CSX sends scores of volunteers to improve Boys & Girls Club

CSX Transportation employees and volunteers Reginald Johnson and Julia Herron help construct new benches for the A.R. "Gus" Barksdale Boys & Girls Club in Conyers.

CSX Transportation employees and volunteers Reginald Johnson and Julia Herron help construct new benches for the A.R. "Gus" Barksdale Boys & Girls Club in Conyers.


Staff Photo: Sue Ann Kuhn-Smith CSX employees and volunteers, from left, Erin Busby and Billy Parry spread mulch on the playground at the A.R. "Gus" Barskdale Boys & Girls Club in Conyers.


The baseball field at the A.R. "Gus" Barksdale Boys & Girls Club in Conyers gets some much-needed improvements from volunteers with CSX.


William Ferroli with CSX Transportation works on the wall mural painting in the gymnasium of the A.R. "Gus" Barksdale Boys & Girls Club in Conyers.

In the game room of the Conyers Boys and Girls Club, a group of people assemble, sand and paint park benches. More work in the kitchen, putting fresh color on the walls and painting food murals.

A group outside on the ball field clears away sod to reveal fresh dirt so kids can run safely around the bases. Others spread fresh wood chips on the playground.

The teen activity room is filled with people painting murals of dancing figure silhouettes, sunsets and inspirational phrases like "be courageous."

The wall of the gymnasium is also getting a mural -- a wall-long silhouette of city buildings -- accented by more encouraging words like "think big" and "integrity always."

"What do you think so far?" said Chelsea Locklear, a City Year project coordinator.

"I love it, every single thing," said Carol Wyre, program director for the Boys and Girls Club. "I've just been mouth open from one room to another."

The beehive of activity at the club comes courtesy of CSX Transportation company and City Year, a nonprofit education service organization. CSX supplied 175 volunteers from across the country who dedicated a day of service to the club, and 12 City Year volunteers arrived a few days before the project to lay the groundwork. CSX sponsors City Year in its effort to improve parks, schools, recreational centers and other public places.

The CSX volunteers spent Tuesday at the club, from morning to late afternoon, as part of a three-day, large scale Public Safety and Environment Conference that provides training for CSX Public Safety and Environment workers and contractors.

They refurbished the club's ballpark (including restoring the dugout), painted hopscotch and four-square games on the sidewalks in the back of the building, spread 6 inches of child-friendly wood chips on the playground area, constructed 10 benches and refurbished 10 more.

They also built an outdoor classroom with seating and a stage, built six picnic tables and refurbished six, painted the snack room and kitchen walls, painted wooden murals that will be hung outside on the fence, and painted basketball court lines.

Wyre said that a few days before the volunteers arrived, the children at the Boys and Girls Club spent several hours cleaning out the club's rooms and closets, tossing out broken furniture and other obsolete items. CSX provided a Dumpster for the discarded things.

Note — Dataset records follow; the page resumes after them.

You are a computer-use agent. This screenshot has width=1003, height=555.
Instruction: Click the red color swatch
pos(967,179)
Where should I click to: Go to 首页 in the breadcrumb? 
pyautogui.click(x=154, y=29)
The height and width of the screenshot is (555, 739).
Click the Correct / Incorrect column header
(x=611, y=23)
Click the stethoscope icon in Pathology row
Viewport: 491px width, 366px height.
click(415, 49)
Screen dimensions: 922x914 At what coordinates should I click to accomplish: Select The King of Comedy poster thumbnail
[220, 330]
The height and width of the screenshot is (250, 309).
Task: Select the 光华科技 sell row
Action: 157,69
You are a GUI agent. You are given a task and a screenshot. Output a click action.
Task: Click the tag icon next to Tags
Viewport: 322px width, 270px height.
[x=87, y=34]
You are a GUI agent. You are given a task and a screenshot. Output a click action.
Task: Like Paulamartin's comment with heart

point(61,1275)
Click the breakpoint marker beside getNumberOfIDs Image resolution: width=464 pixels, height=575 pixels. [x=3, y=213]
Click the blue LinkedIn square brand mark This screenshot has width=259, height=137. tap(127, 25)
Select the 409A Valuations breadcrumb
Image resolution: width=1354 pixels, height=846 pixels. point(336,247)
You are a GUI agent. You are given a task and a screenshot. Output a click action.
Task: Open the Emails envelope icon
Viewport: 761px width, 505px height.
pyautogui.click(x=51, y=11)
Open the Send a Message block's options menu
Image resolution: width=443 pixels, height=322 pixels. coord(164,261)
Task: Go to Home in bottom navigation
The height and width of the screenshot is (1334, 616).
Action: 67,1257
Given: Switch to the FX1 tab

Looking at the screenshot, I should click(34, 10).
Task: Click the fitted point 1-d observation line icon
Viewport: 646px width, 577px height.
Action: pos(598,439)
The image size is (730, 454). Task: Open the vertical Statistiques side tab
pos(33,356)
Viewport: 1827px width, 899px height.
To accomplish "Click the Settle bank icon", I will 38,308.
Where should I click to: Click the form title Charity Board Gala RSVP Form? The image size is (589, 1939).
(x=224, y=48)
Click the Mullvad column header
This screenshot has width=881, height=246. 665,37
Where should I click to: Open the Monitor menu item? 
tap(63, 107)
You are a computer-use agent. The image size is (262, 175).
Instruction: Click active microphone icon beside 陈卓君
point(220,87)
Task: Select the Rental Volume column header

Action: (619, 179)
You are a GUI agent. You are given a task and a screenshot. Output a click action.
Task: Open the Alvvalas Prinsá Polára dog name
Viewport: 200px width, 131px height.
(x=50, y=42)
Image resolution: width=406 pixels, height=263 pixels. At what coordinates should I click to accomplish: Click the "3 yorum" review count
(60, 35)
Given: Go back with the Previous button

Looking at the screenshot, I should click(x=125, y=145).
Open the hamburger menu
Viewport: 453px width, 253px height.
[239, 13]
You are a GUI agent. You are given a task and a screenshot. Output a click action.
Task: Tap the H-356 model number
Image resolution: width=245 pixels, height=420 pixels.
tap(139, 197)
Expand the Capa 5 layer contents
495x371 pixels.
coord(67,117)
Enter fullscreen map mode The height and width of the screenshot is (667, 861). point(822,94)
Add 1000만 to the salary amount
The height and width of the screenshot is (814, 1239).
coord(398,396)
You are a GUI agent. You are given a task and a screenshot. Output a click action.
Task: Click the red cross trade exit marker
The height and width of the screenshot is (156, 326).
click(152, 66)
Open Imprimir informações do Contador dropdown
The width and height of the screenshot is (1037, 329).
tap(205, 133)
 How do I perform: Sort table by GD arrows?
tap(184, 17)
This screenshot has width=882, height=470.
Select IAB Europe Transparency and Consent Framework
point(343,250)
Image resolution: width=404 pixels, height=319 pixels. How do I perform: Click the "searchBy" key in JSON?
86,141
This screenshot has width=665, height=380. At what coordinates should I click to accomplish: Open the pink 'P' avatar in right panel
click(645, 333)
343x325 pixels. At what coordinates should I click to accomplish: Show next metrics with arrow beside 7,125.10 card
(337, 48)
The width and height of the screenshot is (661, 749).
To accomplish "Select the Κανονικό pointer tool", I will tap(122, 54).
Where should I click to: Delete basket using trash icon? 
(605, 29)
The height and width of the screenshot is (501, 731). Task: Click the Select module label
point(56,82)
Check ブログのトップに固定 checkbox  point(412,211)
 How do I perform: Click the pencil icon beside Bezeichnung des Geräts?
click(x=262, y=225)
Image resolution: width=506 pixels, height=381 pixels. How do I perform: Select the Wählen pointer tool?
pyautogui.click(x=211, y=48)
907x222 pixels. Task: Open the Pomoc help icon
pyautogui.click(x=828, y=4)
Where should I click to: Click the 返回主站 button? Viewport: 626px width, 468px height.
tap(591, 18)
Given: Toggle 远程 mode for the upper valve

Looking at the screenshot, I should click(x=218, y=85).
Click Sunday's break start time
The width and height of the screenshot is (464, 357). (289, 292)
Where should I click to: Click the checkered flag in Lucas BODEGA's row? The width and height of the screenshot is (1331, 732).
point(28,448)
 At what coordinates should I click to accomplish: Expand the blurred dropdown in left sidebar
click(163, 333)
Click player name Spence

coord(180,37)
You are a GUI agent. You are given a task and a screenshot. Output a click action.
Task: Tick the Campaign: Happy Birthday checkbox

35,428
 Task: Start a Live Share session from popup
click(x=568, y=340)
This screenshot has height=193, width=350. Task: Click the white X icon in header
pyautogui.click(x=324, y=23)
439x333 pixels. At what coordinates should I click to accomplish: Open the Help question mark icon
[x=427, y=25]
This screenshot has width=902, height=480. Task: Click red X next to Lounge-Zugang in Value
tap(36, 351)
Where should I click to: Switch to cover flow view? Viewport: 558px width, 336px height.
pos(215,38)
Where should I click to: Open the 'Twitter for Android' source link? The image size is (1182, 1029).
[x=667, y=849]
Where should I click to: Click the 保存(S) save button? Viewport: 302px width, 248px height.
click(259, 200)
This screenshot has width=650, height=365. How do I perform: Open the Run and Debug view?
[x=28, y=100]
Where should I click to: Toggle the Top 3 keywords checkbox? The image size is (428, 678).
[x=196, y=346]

"The kids were excited. They took ownership (of the club)," Wyre said. "It really did make a difference. They were proud of what they did."

Wyre said the labor provided by the volunteers is invaluable. The club struggles to keep up with basics, such as air conditioning and roof repairs, and doesn't have the means or the staff to improve the club's aesthetics, upkeep play areas and build new interior and exterior furniture.

"We don't get a chance to do it," Wyre said. "What they're doing in one day is something that would have taken us a year."

Established in 1977, the A.R. "Gus" Barksdale Boys and Girls Club in Conyers serves roughly 215 children daily from Rockdale, Newton and surrounding counties. Registered club members number 336, and during the summer as many as 250 children daily use the club, which is open in summer months from 7:30 a.m. to 6 p.m.

During the school year, the club is open from 2 to 6:30 p.m. for ages 6 to 12, and until 8 p.m. for teens, making it an affordable option for parents who need after-school care for their school-age children. Cost for the club is $35 per year.

Wyre said some children at the club come from situations of homelessness or domestic abuse. Others live with financial struggles.

The improvements at the club add to the nurturing efforts already being applied by staff members.

"The way that it affects the children personally is for them to believe that people value them, to realize that they are worthy enough for people to invest in them," Wyre said. "Sometimes this is the only place they can go to feel good about themselves."